Pixel Based Visual Data Mining in Large Geo-Spatial Point Sets

Pixel Based Visual Data Mining in Large Geo-Spatial Point Sets (under construction)

People

Daniel Keim Stephen North Mike Sips

Spatial Data Mining

Spatial data describes objects or phenomena with specific real-world locations. Large spatial data sets occur naturally when accumulating many samples or readings of phenomena in the real world while moving through two dimensions in space. Spatial data mining methods can be applied to understand spatial phenomena and to discover relationships between spatial and non-spatial data. In the development of modern data mining, researchers have proposed various automated data mining algorithms for discovering patterns in large spatial databases. These automated data mining algorithms combine methods from more mature research areas within statistics, pattern recognition and machine learning.

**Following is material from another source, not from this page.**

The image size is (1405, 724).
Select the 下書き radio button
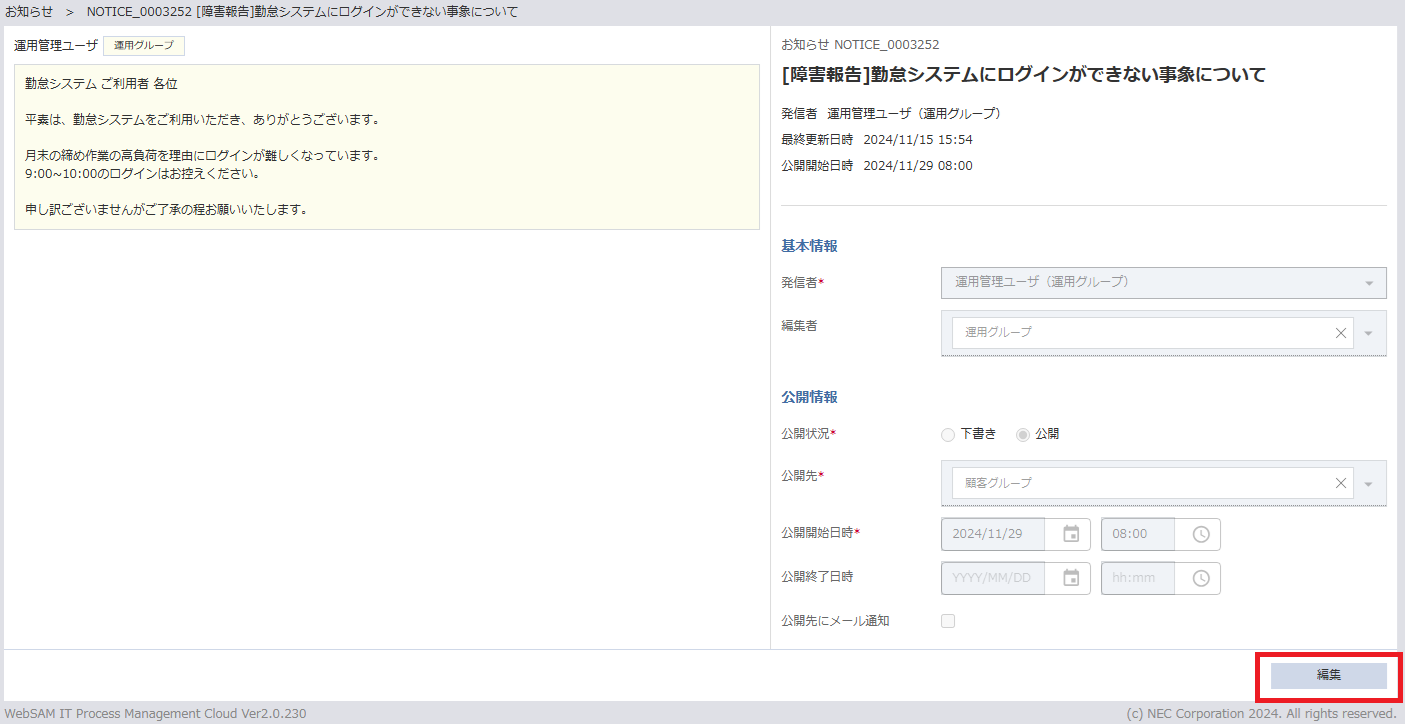(948, 434)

Visualizing geospatial data

Geospatial data describe real-world objects or phenomena with specific locations and associated statistical values or attributes. By considering just one statistical attribute at a time, we can interpret geospatial data sets as points in a 3D data space-that is, two geographical dimensions and a statistical dimension. Because real-world data set distributions are often nonuniform, the data points form readily identifiable 3D point clouds. Figure 1 shows a household income distribution in a 3D data space spanned by longitude, latitude, and median household income.

3D-Point clouds
Figure 1: 3D-Point clouds even in small real-world data sets - Plotting of geospatial data points on longitude, latitude, and statistical attribute (income in this example); Example shows a small sample, 1 percent, from the US Census (http://www.census.gov) 1999 New York Household Income data set

Figure 2 shows an xy-plot of the 3D point clouds. Visualizing large geospatial data sets involves mapping the two geographical dimensions to screen coordinates and encoding the statistical value by color. The difficulty is finding a useful mapping function f.

3D-Point clouds
Figure 2: 3D-Point clouds even in small real-world data sets - an xy-plot of the 3D-point clouds. The goal is to display all 3D-point clouds in a single continuous display without overlap. (Example shows a small sample, 1 percent, from the US Census (http://www.census.gov) 1999 New York Household Income data set).

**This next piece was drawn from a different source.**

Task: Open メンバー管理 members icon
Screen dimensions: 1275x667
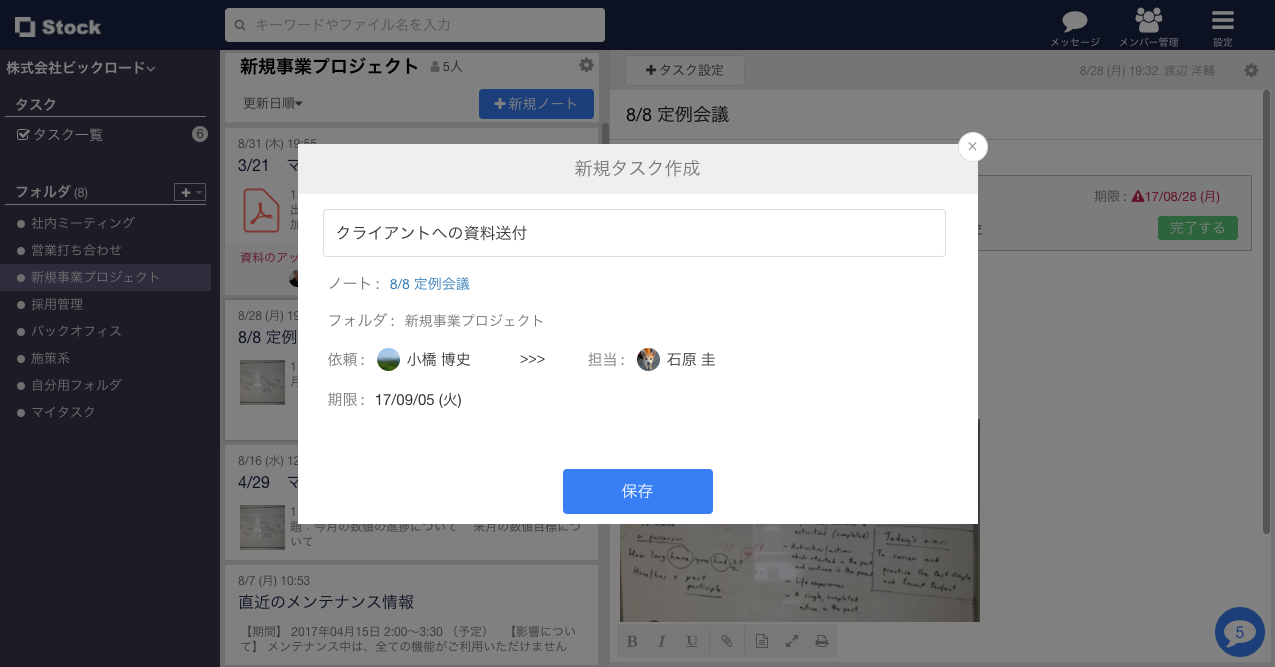Action: pos(1148,22)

When using a simple dot plot mapping function f, developers must solve two important visualization challenges:

Traditional Visual Models

Point phenomena with statistical values can be displayed as colored pixels. This simple visualization is called Dot Map. Dot Maps can be an elegant medium for communicating a wealth of information about the spatial relationships of spatial point phenomena, in a compact, convenient and familiar format. However, when large spatial data sets are drawn on a map, the problem of overlapping or overplotting of data points arises in highly populated areas, while low-population areas are virtually empty since spatial data are highly non-uniformly distributed in real world data sets. One widely used method is a 2.5D visualization showing data points aggregated up to map regions.

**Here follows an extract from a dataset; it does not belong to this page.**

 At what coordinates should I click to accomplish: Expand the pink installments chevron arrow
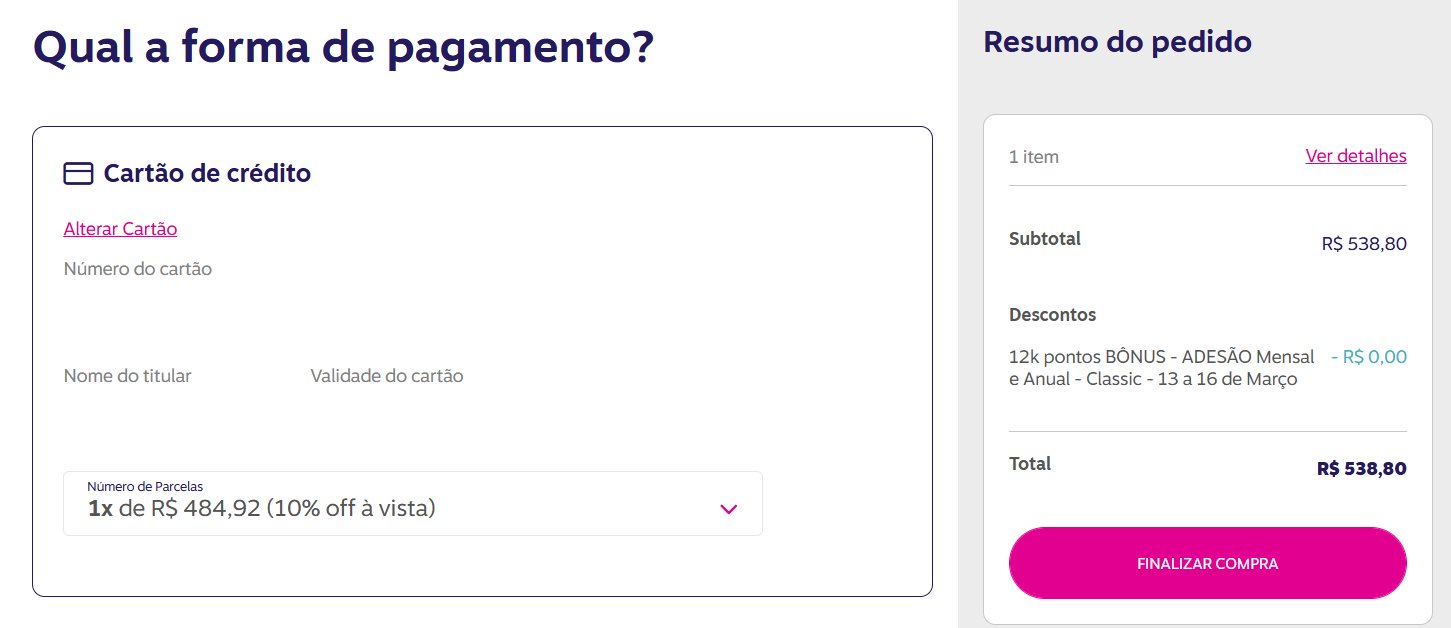pos(728,509)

traditional map gridfit agg_bar_map
Figure 1: Approaches to Visualize Large Spatial Data Sets - An Overview

This technique is commercially available in systems such as VisualInsight's In3D and ESRI's ArcView. An alternative that shows more detail is a visualization of individual data points as bars according to their statistical value on a map. This technique is embodied in systems such as SGI's MineSet and AT&T's Swift 3D. A problem here is that a large number of data points are plotted at the same position, and therefore, only a small portion of the data is actually visible. Moreover, due to occlusion in 3D, a significant fraction of the data may not be visible unless the viewpoint is changed.

Local Density PixelMaps

PixelMaps solves the optimization problem by a hybrid cluster and visualization approach, based on kernel density estimation and an iterative scheme for local repositioning of data points.

Efficient Implementation

A key feature of our efficient implementation PixelMap, is the rescaling of regions of the map to better fit dense point clouds to unique output positions. This is effective because spatial data sets in the real world are often highly non-uniformly distributed.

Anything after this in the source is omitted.